Royal Commission on the Economic Union and Development Prospects for Canada
- Also known as: Macdonald Commission;
- Commissioners: Donald S. Macdonald (Chair); Clarence Barber; Albert Breton; Laurent Picard; Angela Cantwell-Peters; E. Gérard Docquier; William McLean Hamilton; John Rissler Messer; J. J. Michel Robert; Daryl Seaman; Thomas Shoyama; Jean Casselman Wadds; Catherine T. Wallace;
- Inquiry period: November 5, 1982 – August 1985
- Authorized: Order in Council P.C. 1982-3438

= Macdonald Commission =

The Royal Commission on the Economic Union and Development Prospects for Canada, also known as the Macdonald Commission, was a historic landmark in Canadian economy policy. Prime Minister Pierre Trudeau appointed the Royal Commission in 1982, and it presented its recommendations to Prime Minister Brian Mulroney in 1984. The commission's recommendations reflect three broad themes mainly derived from neoconservative ideology.

Firstly, the report suggested for Canada to foster a more flexible economy, which would be capable of adjusting to international and technological change, and it recommended greater reliance on the market mechanisms and a free trade agreement with the United States. Secondly, the commission recommended various reforms to the welfare state model and emphasized social equity and economic efficiency. Thirdly, the commission recommended the adoption of an elected Senate in order to better represent Canada's diverse regions.

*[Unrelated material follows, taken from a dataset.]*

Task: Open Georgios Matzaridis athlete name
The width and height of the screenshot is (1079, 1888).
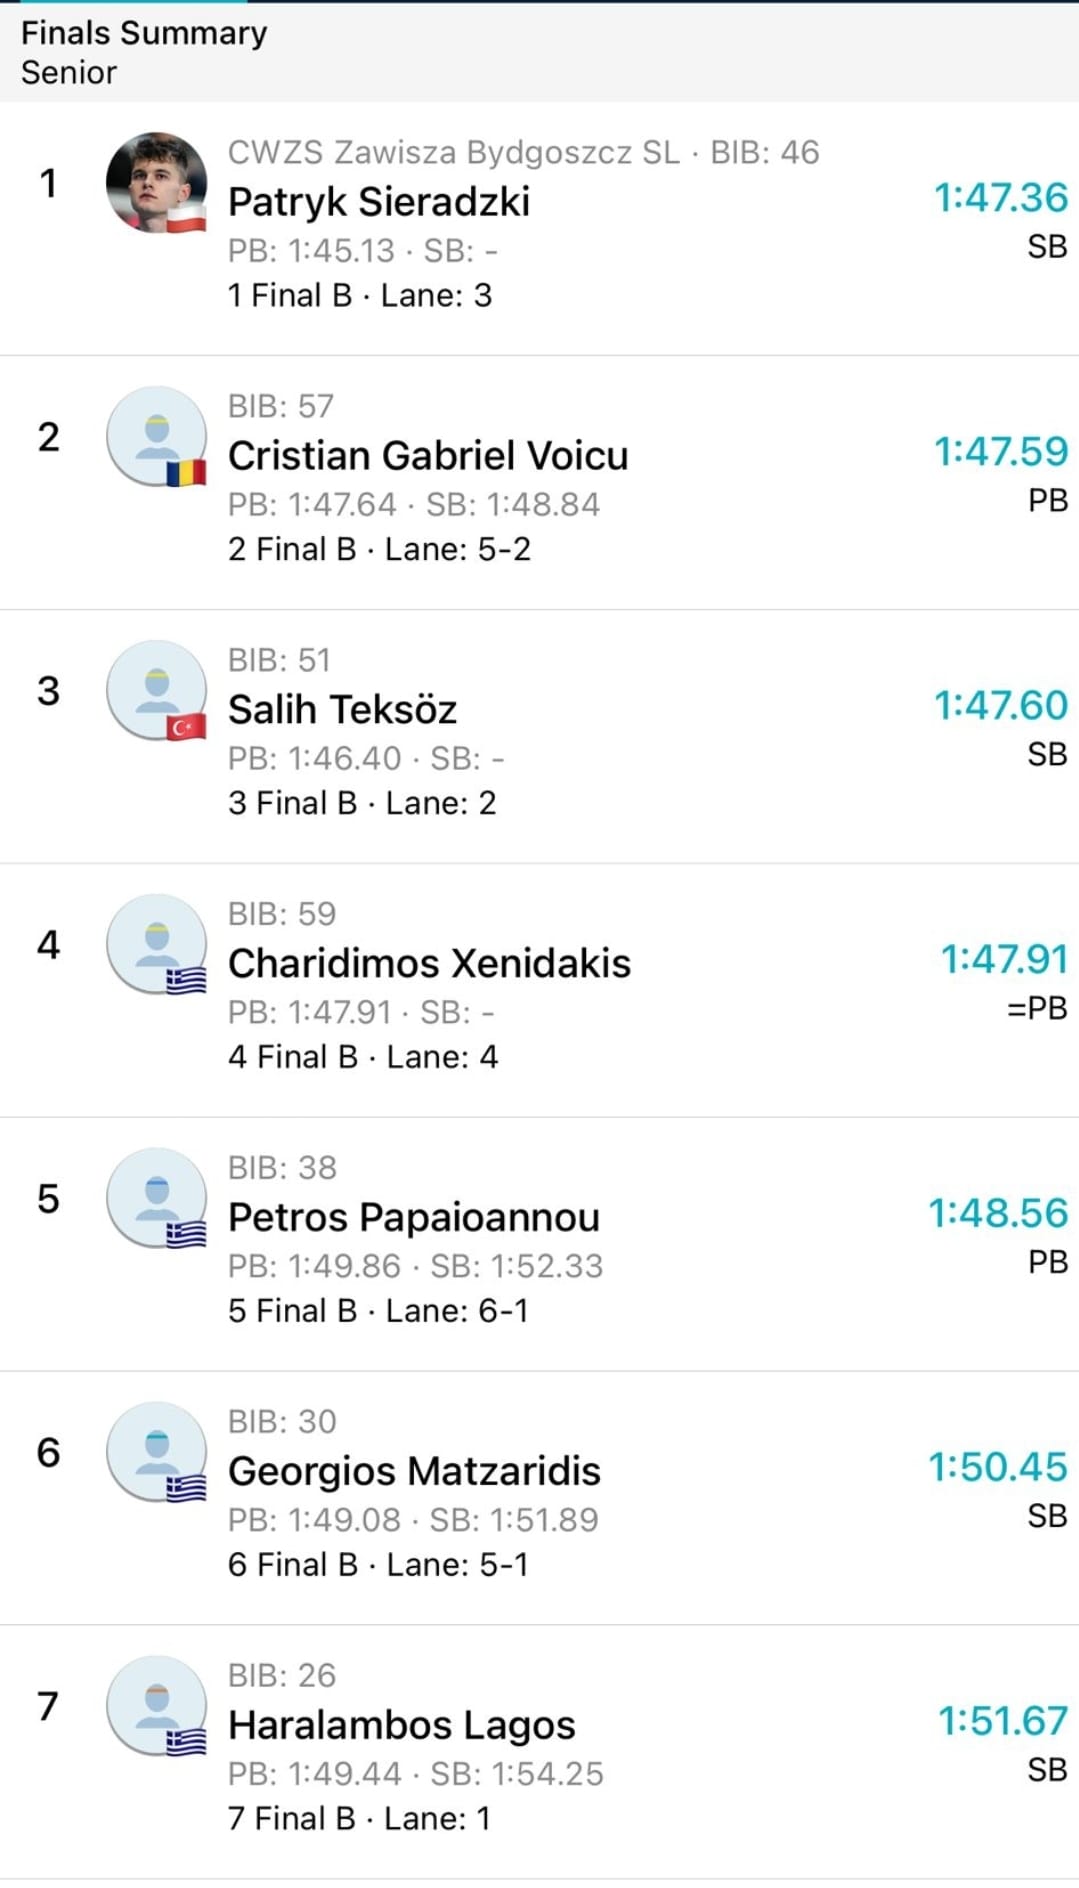Action: (414, 1472)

Most notably, the commission’s recommendations affected trade policy directly by giving greater legitimacy and momentum to the debate surrounding free trade with the United States. Mulroney began trade negotiations with the American administration shortly after the report was released. Indeed, free trade is regarded as the signature recommendation of the commission.

==Members==
- Chair – Donald S. Macdonald
- Executive Director – Gerry Godsoe
- Director of Policy – Alan Nymark
- Directors of Research – Ivan Bernier, Alan Cairns, and David Chadwick Smith (Later, Kenneth Norrie and John Hartley Sargent took on the roles of co-Directors of Research).
- Joint Editorial Head – David Ablett and Michel Vastel.